Roma, centri massaggi trasformati in bordelli. Prostituzione all'insaputa dei mariti

Roma, centri massaggi trasformati in bordelli. Prostituzione all'insaputa dei mariti
17 Maggio Mag 2018 17 maggio 2018

Gli appartamenti trasformati in un centro di prosituzione. Le squillo sfruttate e minacciate consegnavano una percentuale degli incassi

Doveva essere un centro massaggi, ma invece assomigliava più a un bordello. E così a Roma i carabinieri di Pomezia hanno scoperto un giro di prostituzione in due appartamenti. Gli arrestati sono quattro uomini e una donna di nazionalità italiana. Sono accusati di aver trasformato le abitazioni una in Pomezia, via dei Castelli Romani e l'altra a Roma in via Antonio Pacinotti, in luoghi in cui veniva svolta da giovani donne, sia italiane che dell'est Europa l'attività di prostituzione.

Alcune delle donne coinvolte sono sposate e avrebbero svolto l'attività all'insaputa dei mariti.
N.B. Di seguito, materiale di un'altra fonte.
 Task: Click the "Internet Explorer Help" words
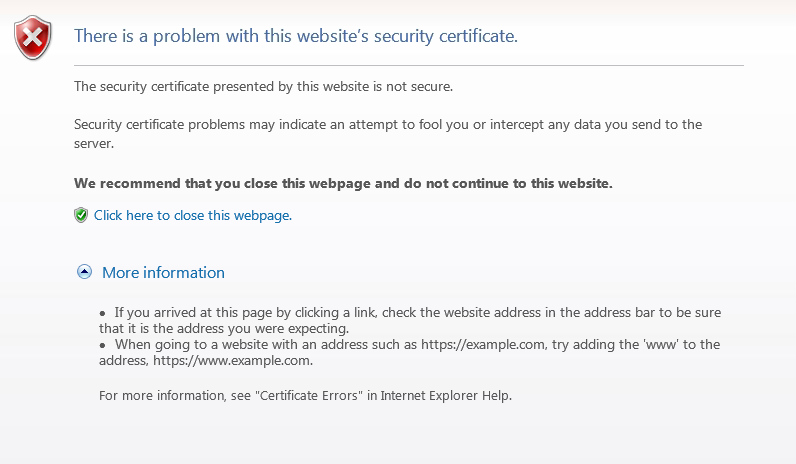click(x=445, y=395)
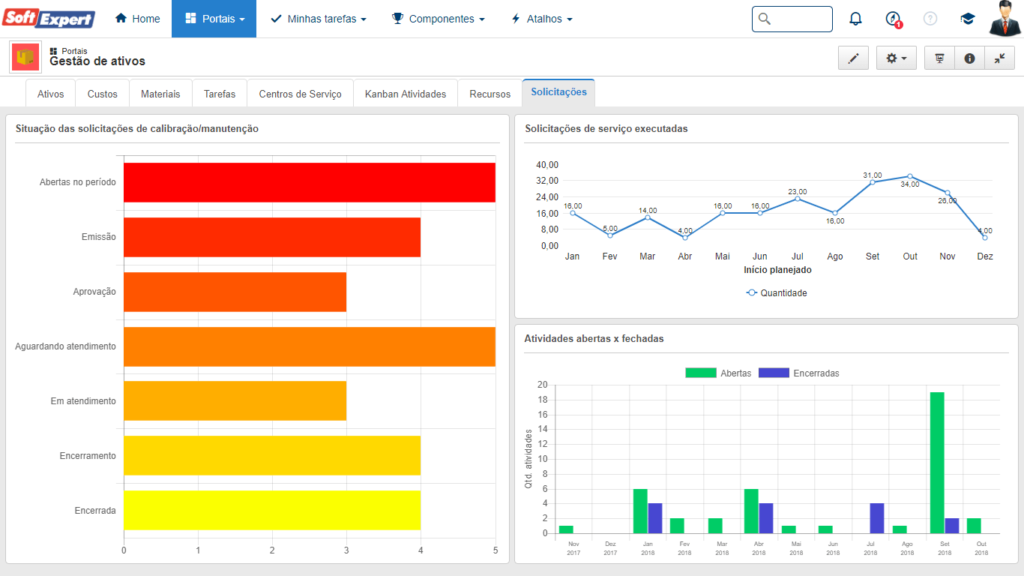Viewport: 1024px width, 576px height.
Task: Open the Minhas tarefas dropdown
Action: pos(318,19)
I clienti, infatti, potevano richiedere, oltre ai massaggi, che venissero eseguite dalle donne delle prestazioni sessuali.
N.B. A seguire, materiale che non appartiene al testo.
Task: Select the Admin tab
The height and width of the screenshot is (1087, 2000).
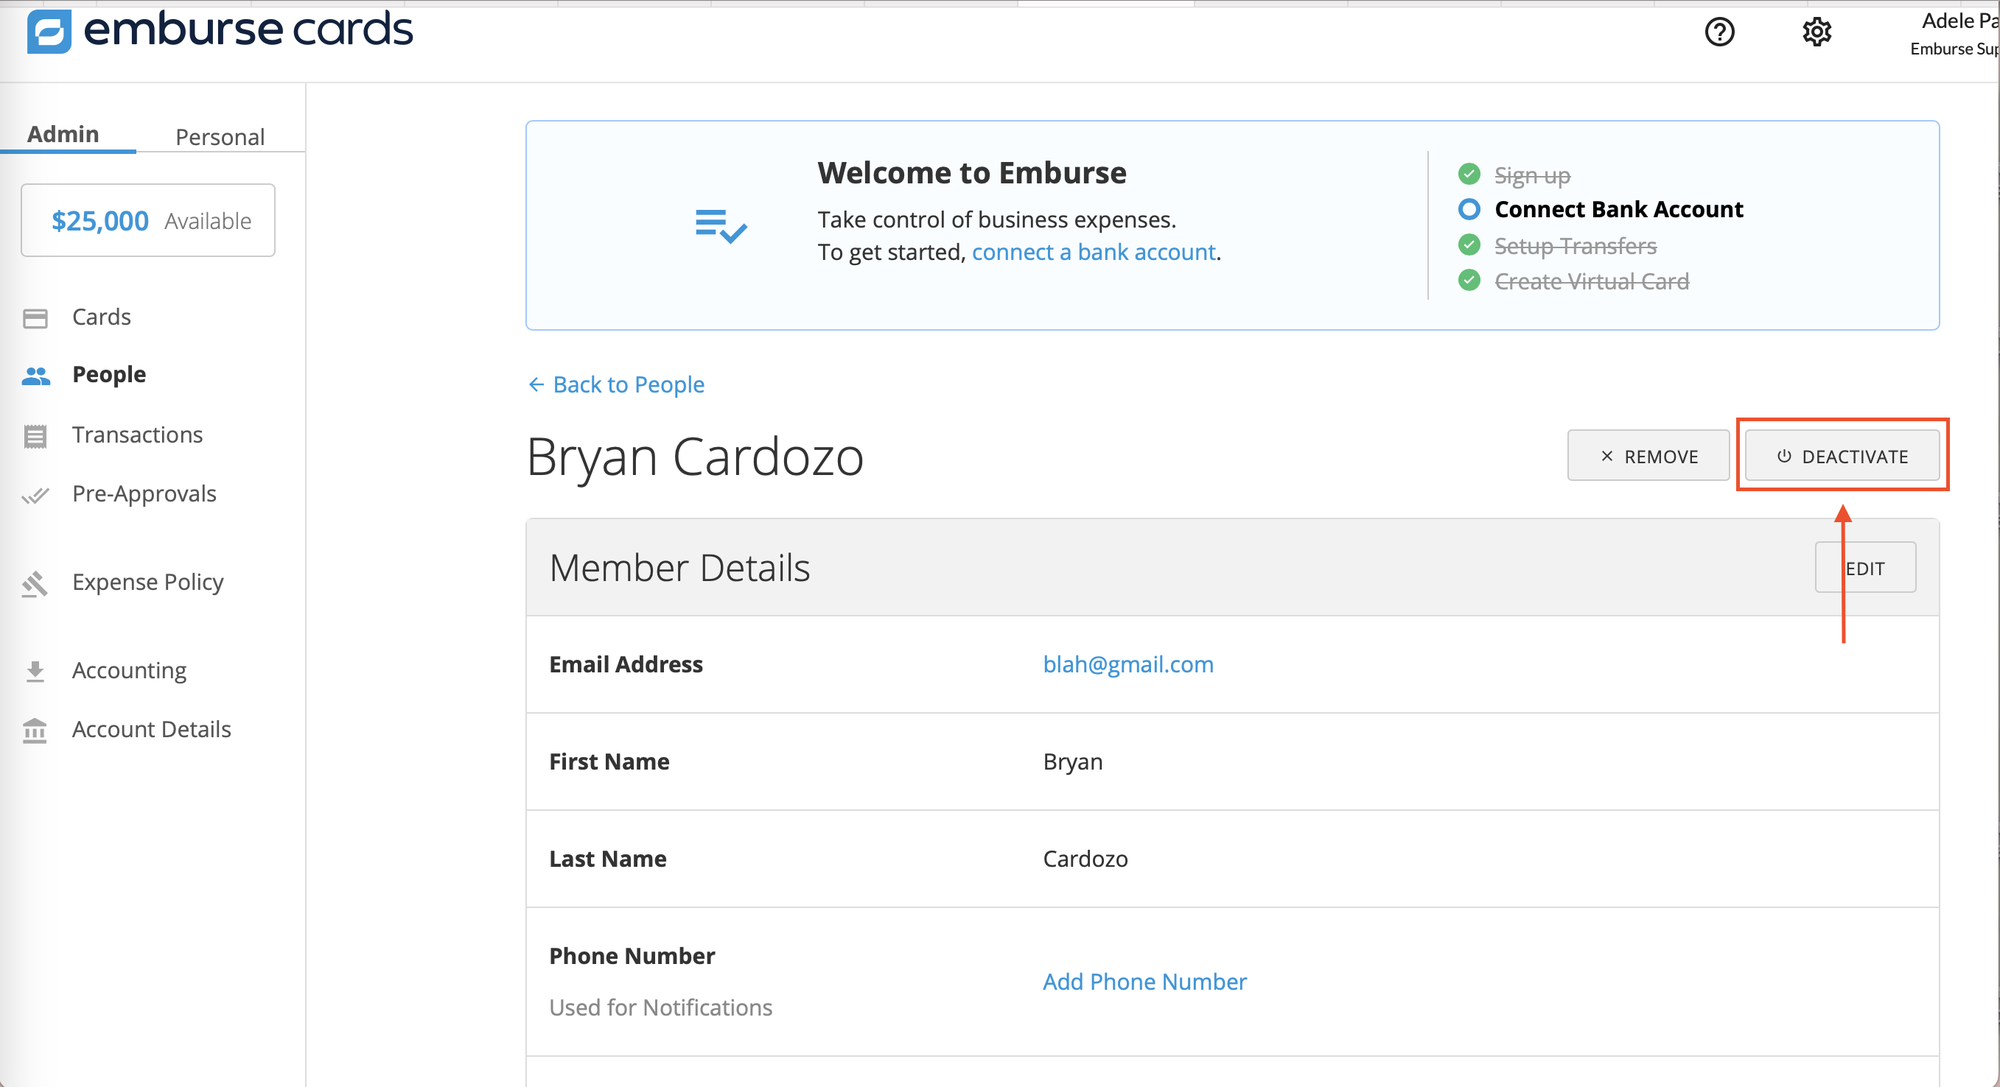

L'indagine è scaturita grazie alla denuncia presentata da una giovane ragazza che, dopo aver risposto a un'offerta di lavoro online come "segretaria", recatasi all'appuntamento con i gestori dei centri massaggi, aveva scoperto che in realtà sarebbe stata assunta per eseguire ben altro.

I gestori dei centri massaggi, due uomini di 42 e 32 anni si facevano consegnare dalle giovani donne il 60% di quello che veniva da loro guadagnato e organizzavano la loro attività. Gli altri tre arrestati invece, due uomini di 50 e 65 anni e una donna di 41 anni, favorivano l'attività di prostituzione delle giovani, portando nelle abitazioni quello di cui avevano bisogno e gestendo gli appuntamenti e la contabilità, sono stati portati presso i loro domicili in regime di arresti domiciliari.